Today, tattoos are more fashionable than ever among both men and women. A Harris poll reported that about one out of two millennials have one, and 36% of Gen Xers do, too.
But are tattoos bad for your body even though they look bitchin’?
Scientific research has shown that skin covered by a tattoo sweated less than bare skin. “The tattooing process involves permanently depositing ink under the skin at a similar depth as eccrine sweat glands (3-5 mm),” the study explained. The subcutaneous ink prevents the body’s natural ability to secrete perspiration.
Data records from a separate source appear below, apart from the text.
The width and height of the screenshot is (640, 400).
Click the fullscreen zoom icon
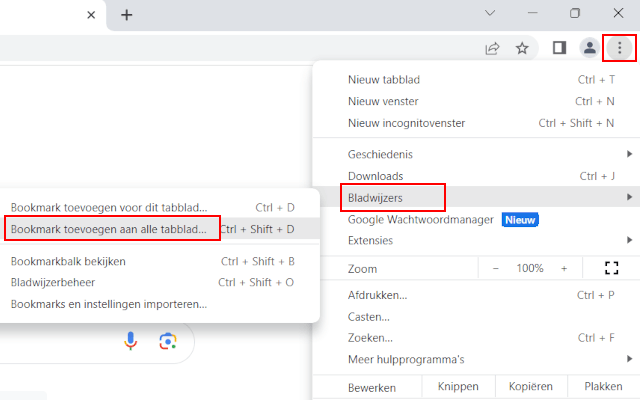(612, 268)
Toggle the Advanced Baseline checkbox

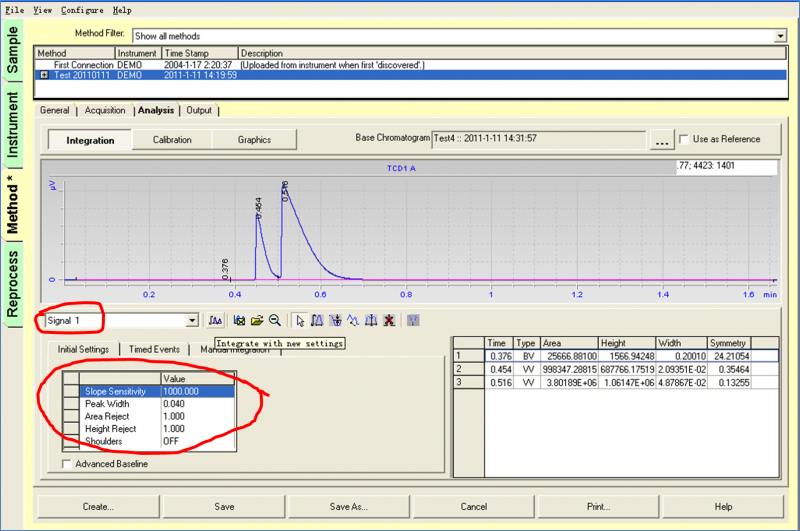pyautogui.click(x=67, y=464)
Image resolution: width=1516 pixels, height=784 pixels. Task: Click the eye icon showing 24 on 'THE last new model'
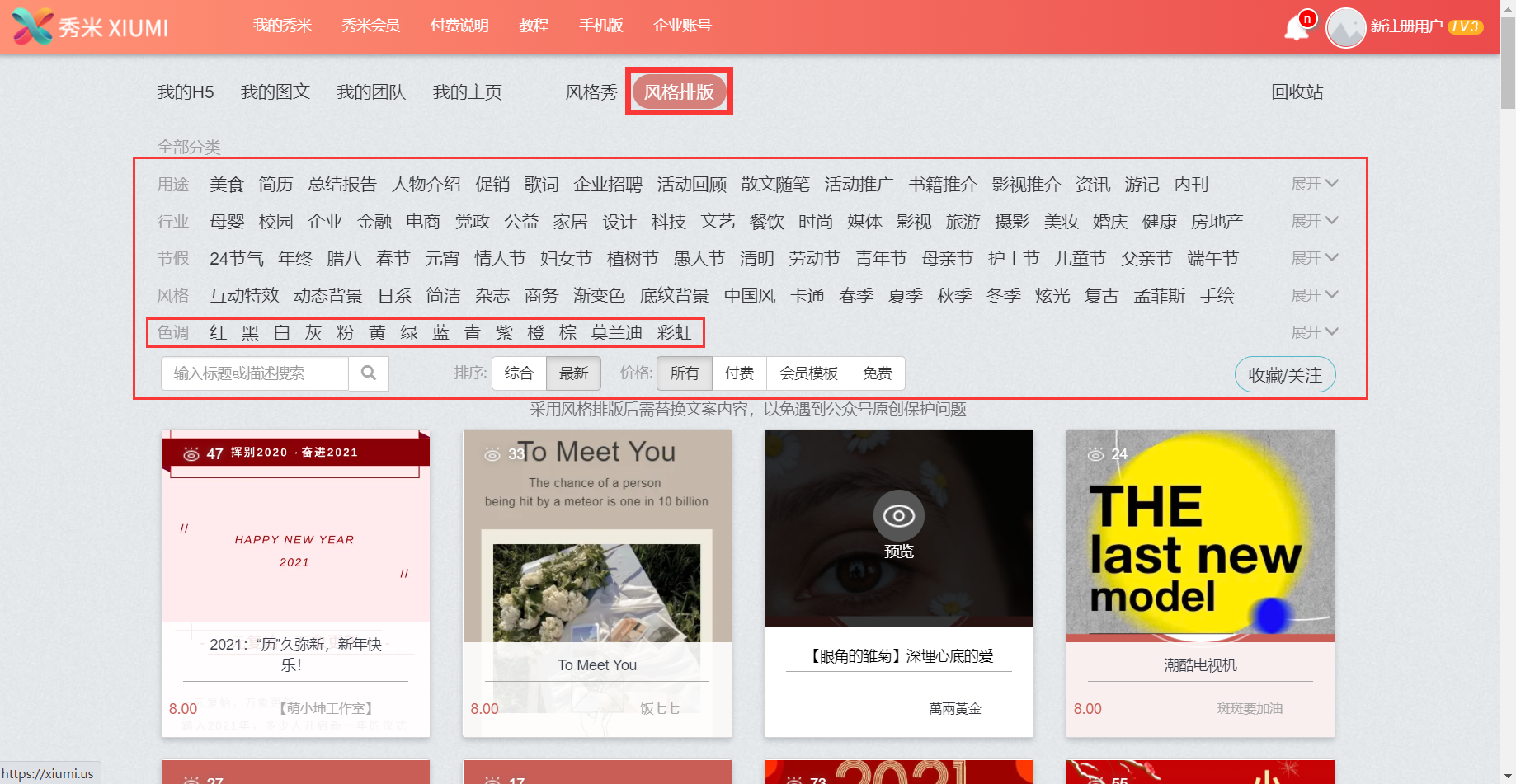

The researchers also found higher concentrations of sodium (salt) in sweat that was released from tattooed skin, raising the possibility that tattoos may also interfere with the body’s natural process of reabsorbing through the skin the sodium and other electrolytes (nutrients) released by perspiration.
People with tattoos covering large areas of their bodies may be jeopardizing their body’s inborn cooling system and the ability to retain vital nutrients.
An article in Natural News cautioned that “colored tattoos can increase the risk of cancer” due to the chemical titanium dioxide which is an ingredient in pigmented tattoo dyes. Other toxic heavy metals are also present in commercial tattoo dyes.
German scientists had concluded that tattooing “increases the proportion of toxic elements in the body,” notably “in skin and lymph node specimens.” The lymph nodes filter lymph to identify and fight infection.
Swollen, dyed lymph nodes have been linked to cancer, although more research is needed to confirm this theory. Hiram Castillo, one of the study authors from the European Synchrotron Radiation Facility in France, explained the error of many people’s thinking:
“When someone wants to get a tattoo, they are often very careful in choosing a parlour where they use sterile needles that haven’t been used previously. No one checks the chemical composition of the colours, but our study shows that maybe they should.”
The U.S. Federal Drug Administration (FDA) does not regulate most tattoo ink. Blood-borne diseases have been spread by bacteria-laden products.
The FDA lists these health risks associated with tattooing:
- Removal problems
- Allergic reactions
- Granulomas (nodules or bumps)
- Keloid formation (scarring)
- MRI complications (swelling and burning)
But often overlooked is a very common problem with getting a tattoo, no matter where and no matter how big or small: buyer’s remorse.
Remember, ladies, that cute little butterfly on your left breast that you got to celebrate your personal liberation on your 21st birthday might wind up looking like a scary pterodactyl when you get older after nature takes its course. Just sayin’.